「おおきな木(絵本)」
(シェル・シルヴァスタイン作・絵、村上春樹訳、あすなろ書房、2010年09月20日発行、第3刷、1,200円+税)
デニマルさん:1月号
ここで紹介する本は、小説、ビジネス書、随筆、漫画、子どもの本、絵本等々ジャンルが多岐に亘っている。話題性が高い本は何でも取り上げているのだが、今回は絵本である。因みに、現時点での絵本のベストセラーを調べると、1位が「おつきさまこんばんは」(林明子著)、「いないいないばあ」(松谷みよ子著)が6位、古典的な名著の「ぐりとぐら」(中川梨枝子著)が12位、次が「不思議な国のアリス」飛び出す絵本(ルイス・キャロ他)、「はらぺこあおむし」(エリック・カール著)と続いている。他に、「100万回生きた猫」(佐野洋子著)も上位にあるが、著者が昨年他界されたので改めて注目を集めている。今回紹介の本は、15位にランクされていた。この本は1964年に出版され、日本で翻訳されたのが1976年である。その翻訳者が物故者となり再出版にあたり、新たな翻訳を村上春樹氏が担当された。訳者は一昨年の「1Q84」や「ノルウェイの森」の映画化等々で話題が尽きない。
大きな木(その1) ―― どんな木かな? ――
童話や絵本では、木や森をテーマにしているものがある。特に、グリム童話に森での話が多い。「ヘンデルとグレーテル」「眠れる森の美女」等であるが、「青い鳥」(メーテルインク著)や、先に紹介の「グリとグラ」も森での出来事が書かれてある。木がテーマのものは、「ジャックと豆の木」(J・ジェイコブス著)、「木を植えた男」(J・ジオノ著)、「葉っぱのフレディ」(L・バスカーニア著)がある。ここでは大きなリンゴの木が主人公である。
大きな木(その2) ―― どんな話かな? ――
この本のストーリは、リンゴの木と少年の物語である。この二人の主人公は、時代と共に成長していくのだが、お互いに深い絆で結ばれているようである。「葉っぱのフレディ」では、葉っぱ同士がお互いに春夏秋冬の自然の営みと葉っぱの役割を教えてくれた。芽が出て新緑となり夏の太陽を受けて大きく成長し、やがて紅葉し落葉となって終わる。人の命と重ねて語っている。ここでもリンゴの木が少年の成長に伴って時々の要望に答えている。

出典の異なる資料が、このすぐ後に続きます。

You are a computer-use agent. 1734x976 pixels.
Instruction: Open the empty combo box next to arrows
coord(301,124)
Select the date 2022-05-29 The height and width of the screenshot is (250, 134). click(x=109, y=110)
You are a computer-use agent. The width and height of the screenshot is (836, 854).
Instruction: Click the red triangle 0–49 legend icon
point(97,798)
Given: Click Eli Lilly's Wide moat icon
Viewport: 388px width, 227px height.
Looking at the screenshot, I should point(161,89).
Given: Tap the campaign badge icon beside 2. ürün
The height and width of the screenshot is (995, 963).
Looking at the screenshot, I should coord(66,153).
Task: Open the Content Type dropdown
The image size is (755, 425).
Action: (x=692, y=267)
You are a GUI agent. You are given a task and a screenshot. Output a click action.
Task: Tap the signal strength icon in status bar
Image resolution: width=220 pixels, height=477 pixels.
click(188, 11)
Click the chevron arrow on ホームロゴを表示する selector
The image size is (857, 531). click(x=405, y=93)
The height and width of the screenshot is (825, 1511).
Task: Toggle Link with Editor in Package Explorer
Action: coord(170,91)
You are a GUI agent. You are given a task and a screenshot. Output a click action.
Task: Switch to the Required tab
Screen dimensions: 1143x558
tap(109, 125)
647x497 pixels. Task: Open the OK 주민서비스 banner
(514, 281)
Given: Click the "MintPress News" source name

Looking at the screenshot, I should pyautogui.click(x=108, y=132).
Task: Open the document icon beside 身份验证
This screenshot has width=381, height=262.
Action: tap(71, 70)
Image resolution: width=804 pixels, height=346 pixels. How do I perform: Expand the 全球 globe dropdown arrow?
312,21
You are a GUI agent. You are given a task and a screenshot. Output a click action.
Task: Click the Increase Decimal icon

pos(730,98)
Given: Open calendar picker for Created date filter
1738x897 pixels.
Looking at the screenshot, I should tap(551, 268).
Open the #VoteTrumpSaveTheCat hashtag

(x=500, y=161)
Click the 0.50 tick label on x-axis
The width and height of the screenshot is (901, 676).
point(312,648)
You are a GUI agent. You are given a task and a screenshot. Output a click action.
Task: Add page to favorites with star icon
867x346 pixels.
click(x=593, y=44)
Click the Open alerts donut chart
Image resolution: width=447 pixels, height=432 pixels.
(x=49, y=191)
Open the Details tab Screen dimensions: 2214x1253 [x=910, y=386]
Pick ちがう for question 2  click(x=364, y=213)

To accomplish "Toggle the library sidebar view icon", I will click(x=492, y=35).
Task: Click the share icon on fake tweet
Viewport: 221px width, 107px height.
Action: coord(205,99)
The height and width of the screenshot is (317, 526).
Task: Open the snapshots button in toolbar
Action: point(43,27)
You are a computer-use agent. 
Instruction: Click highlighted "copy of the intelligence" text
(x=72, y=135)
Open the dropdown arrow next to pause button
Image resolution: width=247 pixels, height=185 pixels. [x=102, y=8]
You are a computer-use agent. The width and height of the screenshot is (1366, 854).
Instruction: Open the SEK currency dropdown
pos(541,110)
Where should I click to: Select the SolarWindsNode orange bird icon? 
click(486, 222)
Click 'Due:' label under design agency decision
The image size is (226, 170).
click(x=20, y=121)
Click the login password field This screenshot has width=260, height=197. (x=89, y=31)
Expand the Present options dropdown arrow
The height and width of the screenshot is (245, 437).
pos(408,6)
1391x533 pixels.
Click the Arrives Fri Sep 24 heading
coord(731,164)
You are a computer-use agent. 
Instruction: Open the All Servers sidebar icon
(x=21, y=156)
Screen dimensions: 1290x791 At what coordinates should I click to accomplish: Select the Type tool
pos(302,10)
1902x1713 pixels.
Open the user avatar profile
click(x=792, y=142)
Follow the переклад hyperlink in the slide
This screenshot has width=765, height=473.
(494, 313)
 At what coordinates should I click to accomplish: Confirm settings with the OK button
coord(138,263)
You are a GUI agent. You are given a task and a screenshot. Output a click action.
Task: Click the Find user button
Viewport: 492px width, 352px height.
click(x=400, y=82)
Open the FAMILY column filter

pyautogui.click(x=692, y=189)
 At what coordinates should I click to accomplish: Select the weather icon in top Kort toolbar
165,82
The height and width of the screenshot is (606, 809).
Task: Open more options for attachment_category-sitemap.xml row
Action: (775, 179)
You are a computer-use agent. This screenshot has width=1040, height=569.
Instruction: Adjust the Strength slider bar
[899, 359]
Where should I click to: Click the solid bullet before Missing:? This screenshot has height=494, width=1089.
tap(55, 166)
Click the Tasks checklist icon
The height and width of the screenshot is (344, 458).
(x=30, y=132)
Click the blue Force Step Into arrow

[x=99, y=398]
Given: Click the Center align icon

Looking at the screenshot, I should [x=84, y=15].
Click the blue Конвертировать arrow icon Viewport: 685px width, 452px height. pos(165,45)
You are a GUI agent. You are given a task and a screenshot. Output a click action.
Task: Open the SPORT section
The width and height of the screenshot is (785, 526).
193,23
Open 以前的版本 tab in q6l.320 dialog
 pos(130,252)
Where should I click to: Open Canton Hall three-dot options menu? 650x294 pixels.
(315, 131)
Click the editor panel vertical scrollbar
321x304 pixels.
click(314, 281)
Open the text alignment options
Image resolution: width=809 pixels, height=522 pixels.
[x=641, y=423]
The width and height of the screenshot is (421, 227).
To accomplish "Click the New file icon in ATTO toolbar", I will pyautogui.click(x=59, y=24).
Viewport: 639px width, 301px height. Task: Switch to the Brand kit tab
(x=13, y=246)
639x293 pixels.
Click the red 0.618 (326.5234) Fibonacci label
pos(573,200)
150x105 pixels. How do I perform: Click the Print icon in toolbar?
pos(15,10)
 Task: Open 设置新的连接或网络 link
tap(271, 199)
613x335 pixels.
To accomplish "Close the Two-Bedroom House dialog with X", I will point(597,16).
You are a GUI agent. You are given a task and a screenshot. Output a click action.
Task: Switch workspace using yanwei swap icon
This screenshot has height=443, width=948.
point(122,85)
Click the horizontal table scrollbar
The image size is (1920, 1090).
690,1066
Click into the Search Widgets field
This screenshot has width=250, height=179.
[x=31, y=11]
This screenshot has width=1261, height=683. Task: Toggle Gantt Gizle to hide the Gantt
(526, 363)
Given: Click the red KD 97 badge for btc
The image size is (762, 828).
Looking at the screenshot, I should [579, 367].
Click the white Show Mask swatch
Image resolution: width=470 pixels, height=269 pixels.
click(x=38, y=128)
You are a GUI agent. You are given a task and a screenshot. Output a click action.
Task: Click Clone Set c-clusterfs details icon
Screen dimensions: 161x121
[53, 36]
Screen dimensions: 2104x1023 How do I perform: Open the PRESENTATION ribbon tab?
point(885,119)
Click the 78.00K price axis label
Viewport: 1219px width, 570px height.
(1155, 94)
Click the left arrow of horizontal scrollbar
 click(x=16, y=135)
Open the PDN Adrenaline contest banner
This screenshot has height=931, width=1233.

大きな木(その3) ―― The Giving Tree? ――
この本の著者は、アメリカ・シカゴ生れの絵本作家である。だから原文は英語で書かれてある。その題名が「The Giving Tree」で、日本に翻訳されて「大きな木」となった。多少表現の違いがあるが、同じ内容をどう捉えるか読まれた方々の判断にある。更に、訳者は少年としたが原文は「彼女」であると紹介している。大きな木は「親」であり、少年は「子ども」である。この絵本はどちらの立場からでも読め、親子で読める奥深い絵本である。